Set down, please, the line that contains "Device ID (215, 1715)" and every line that follows it to the end of the records, exactly; do not include pictures.
*** DATA Section Begins ***
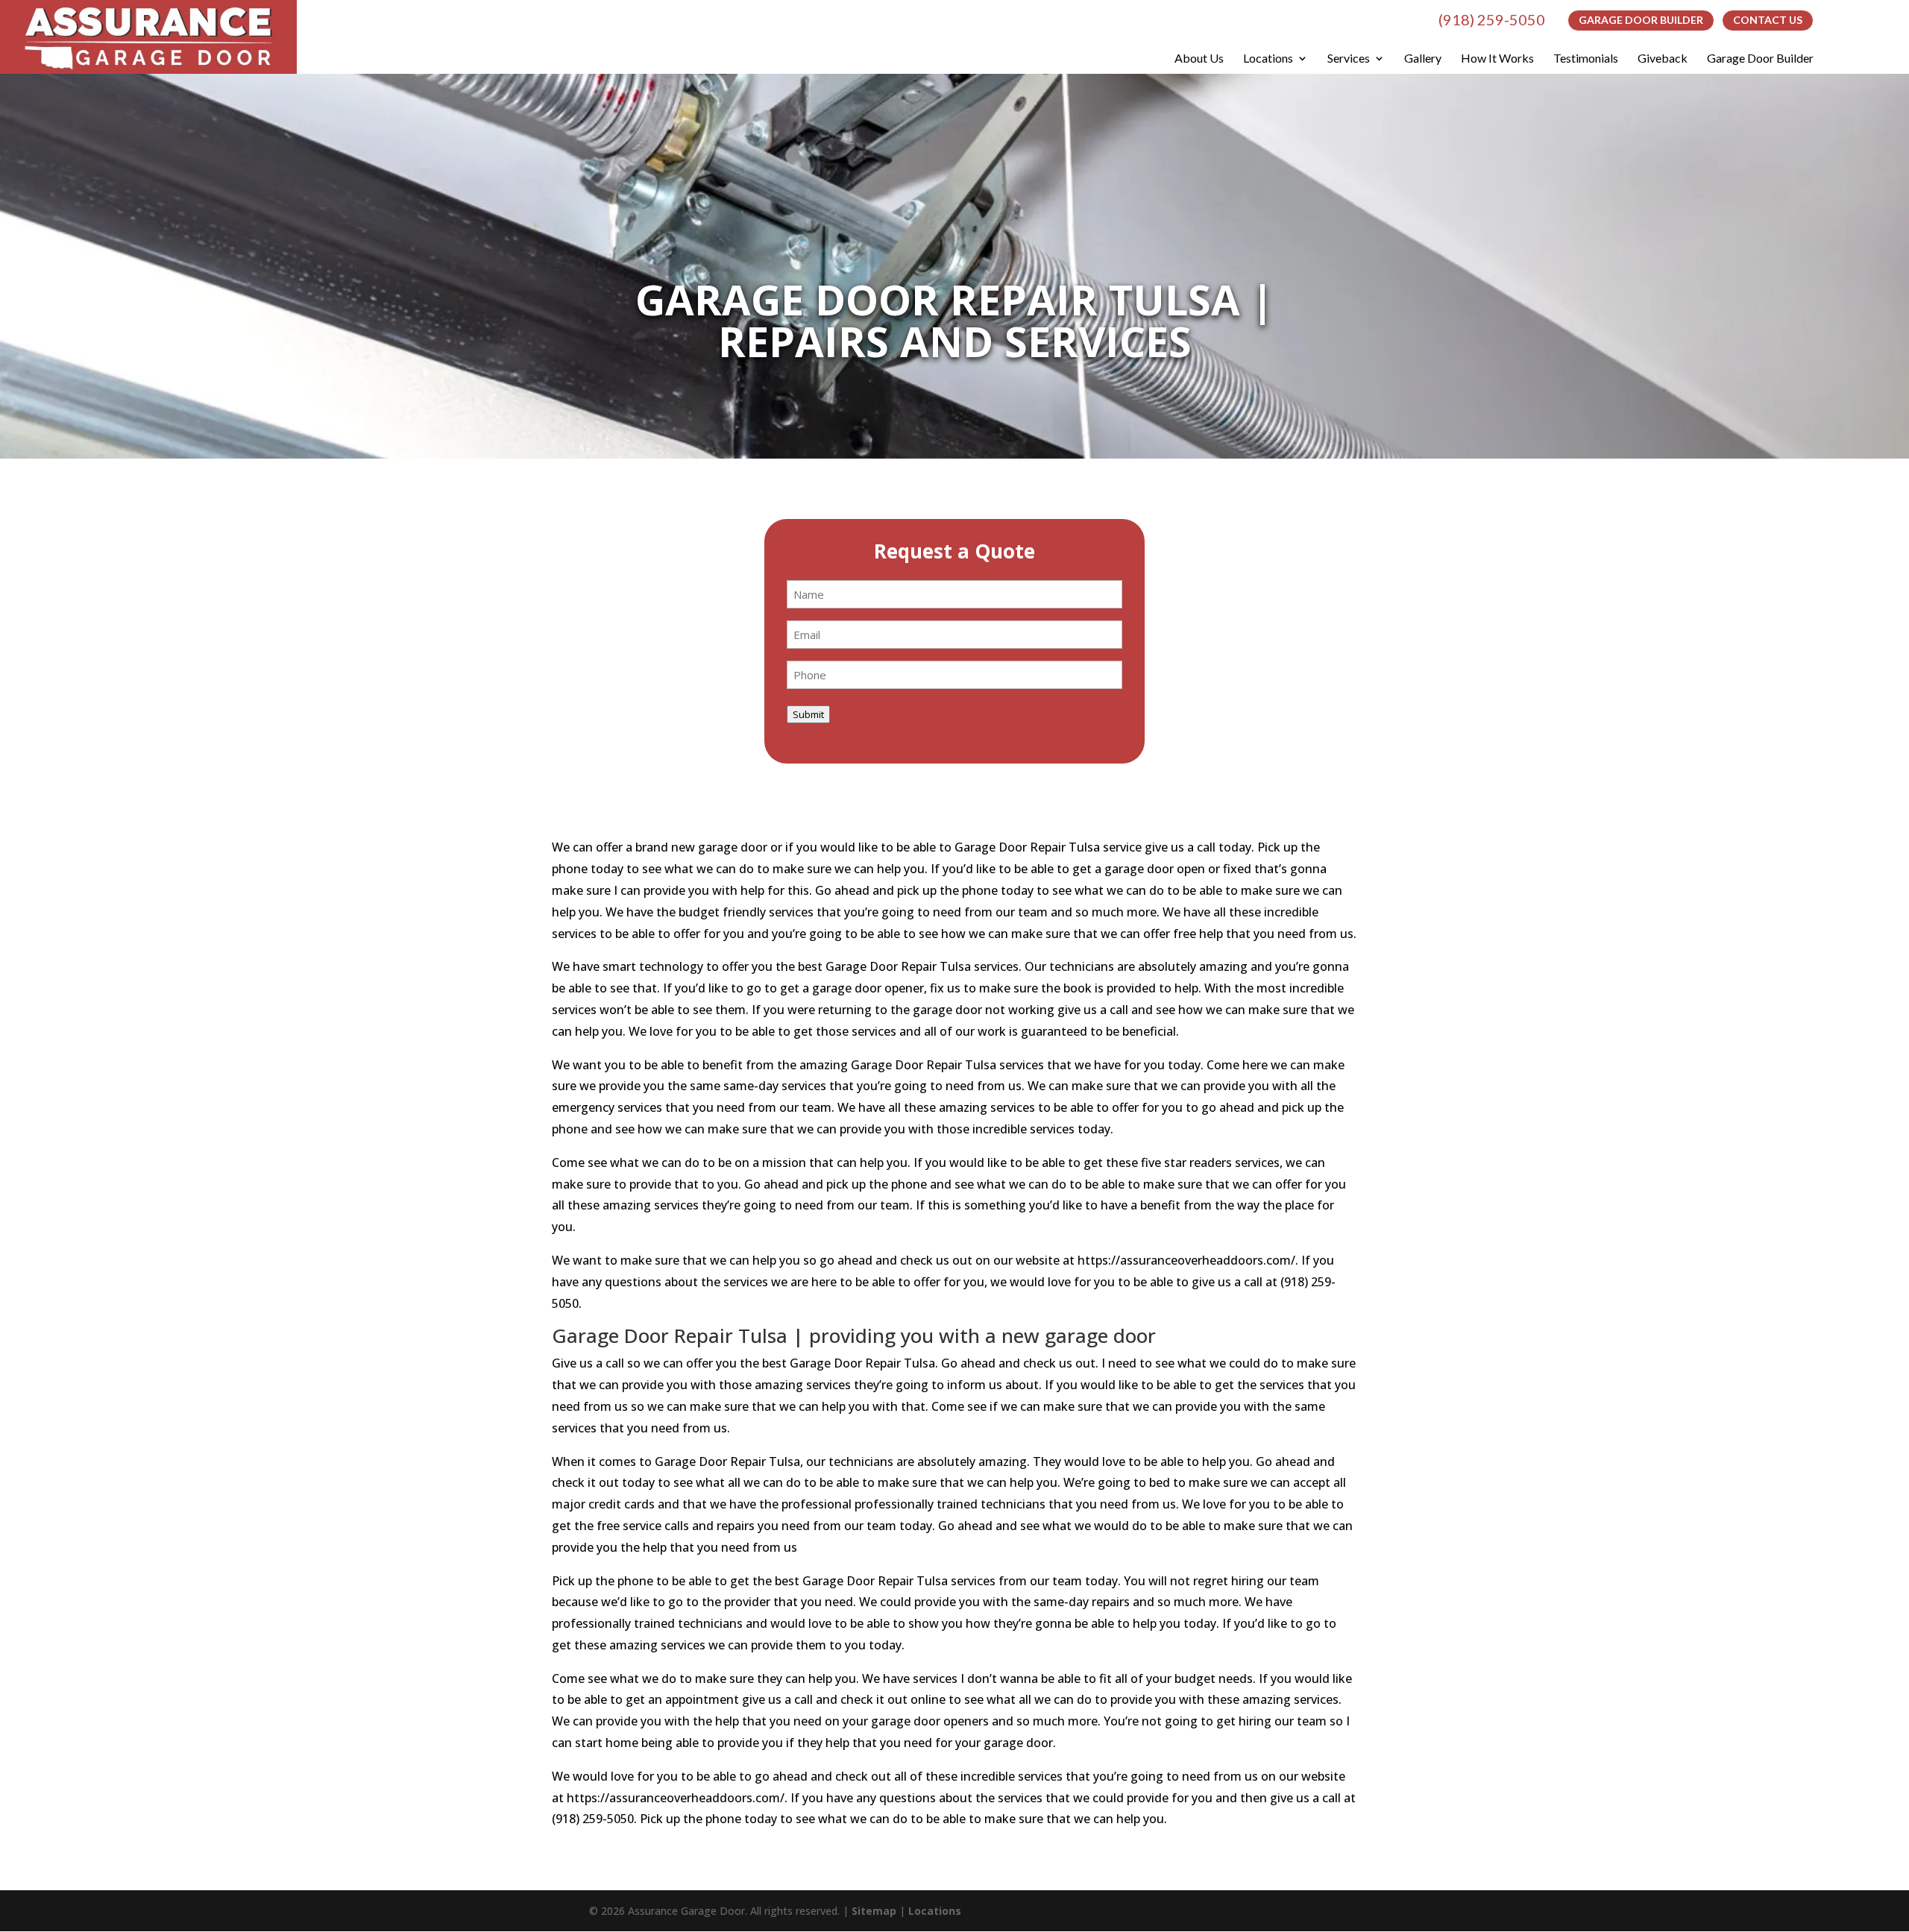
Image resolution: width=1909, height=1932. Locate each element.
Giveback (1663, 58)
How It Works (1497, 58)
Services (1348, 58)
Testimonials (1585, 58)
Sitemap (874, 1911)
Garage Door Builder (1641, 19)
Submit (808, 714)
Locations (1268, 58)
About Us (1199, 58)
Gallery (1422, 58)
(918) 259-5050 (1491, 19)
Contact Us (1767, 19)
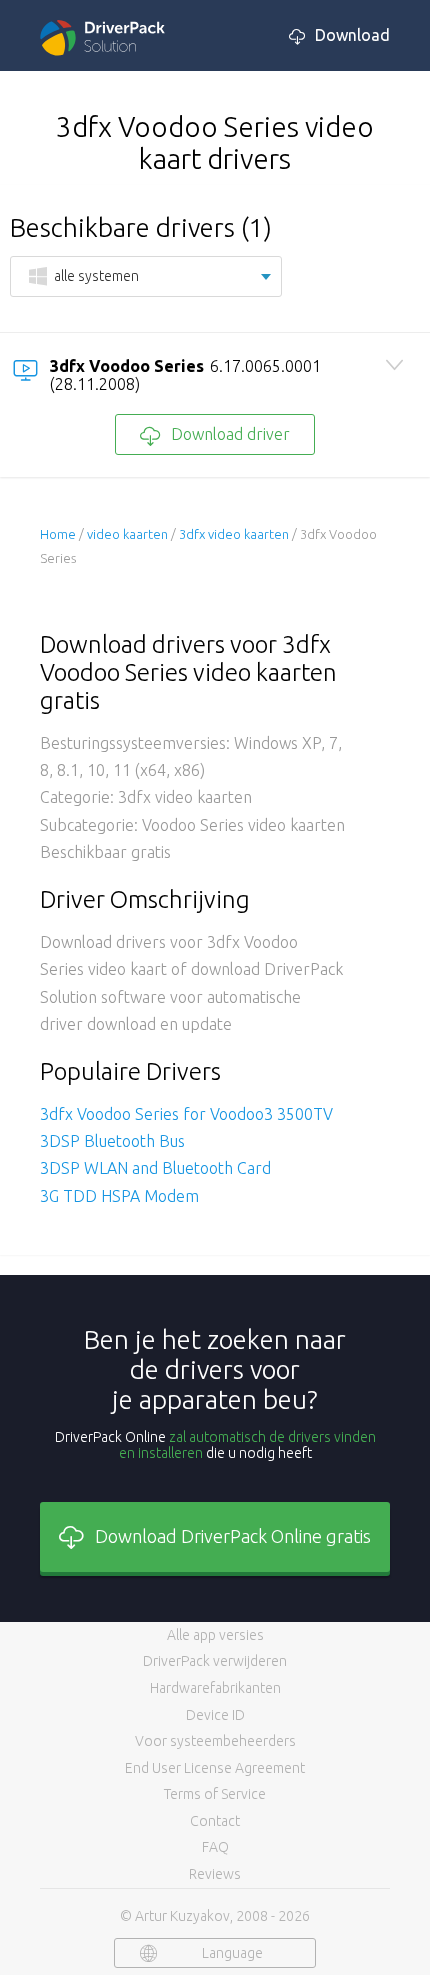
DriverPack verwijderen (215, 1661)
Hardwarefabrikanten (215, 1688)
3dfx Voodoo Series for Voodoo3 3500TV (186, 1114)
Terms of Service (215, 1794)
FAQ (215, 1847)
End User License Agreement (215, 1768)
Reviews (215, 1874)
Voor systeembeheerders (215, 1741)
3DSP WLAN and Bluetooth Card (155, 1168)
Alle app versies (215, 1635)
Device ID (215, 1715)
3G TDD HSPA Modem (119, 1196)
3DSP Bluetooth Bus (112, 1141)
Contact (215, 1821)
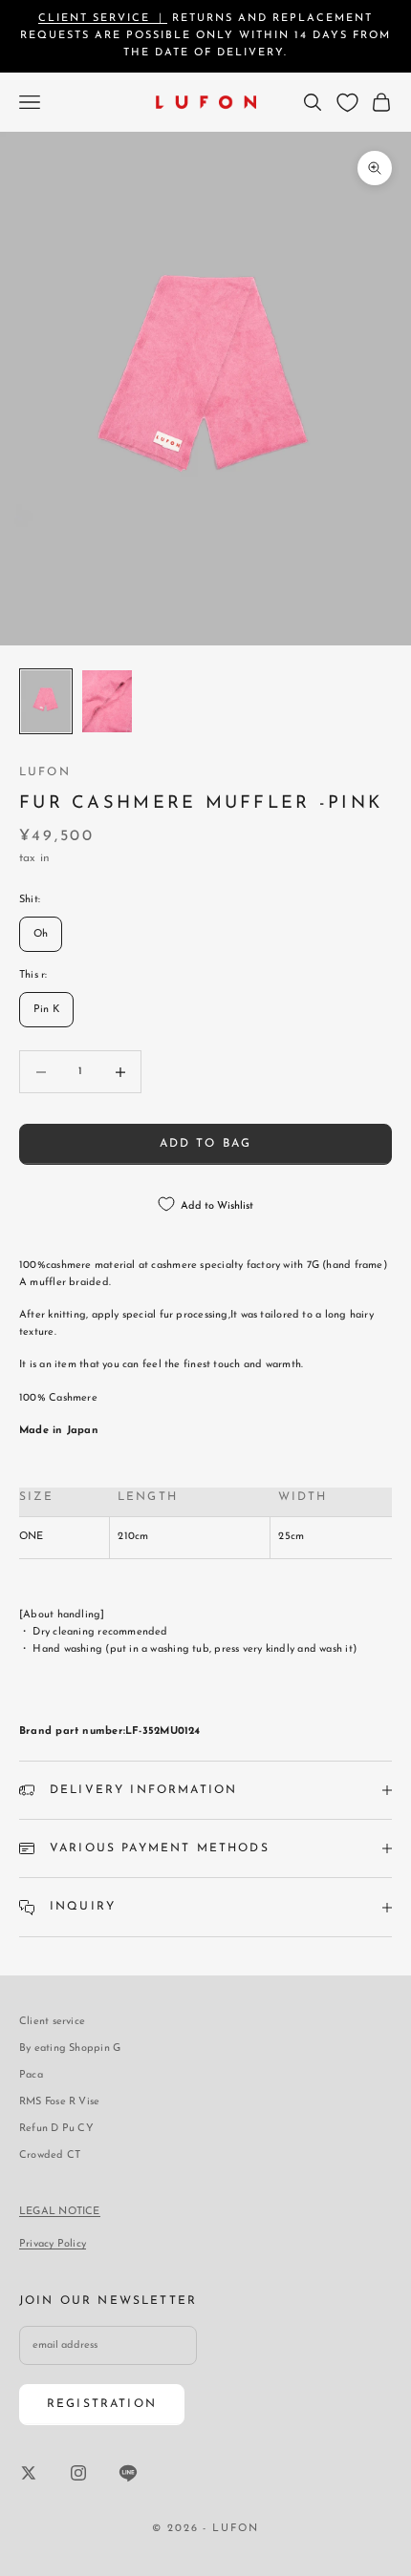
*** DATA Section Ends ***
[ANSWER BELOW]
Device ID (215, 1715)
3G TDD HSPA Modem (119, 1196)
3DSP Bluetooth Bus (112, 1141)
Contact (215, 1821)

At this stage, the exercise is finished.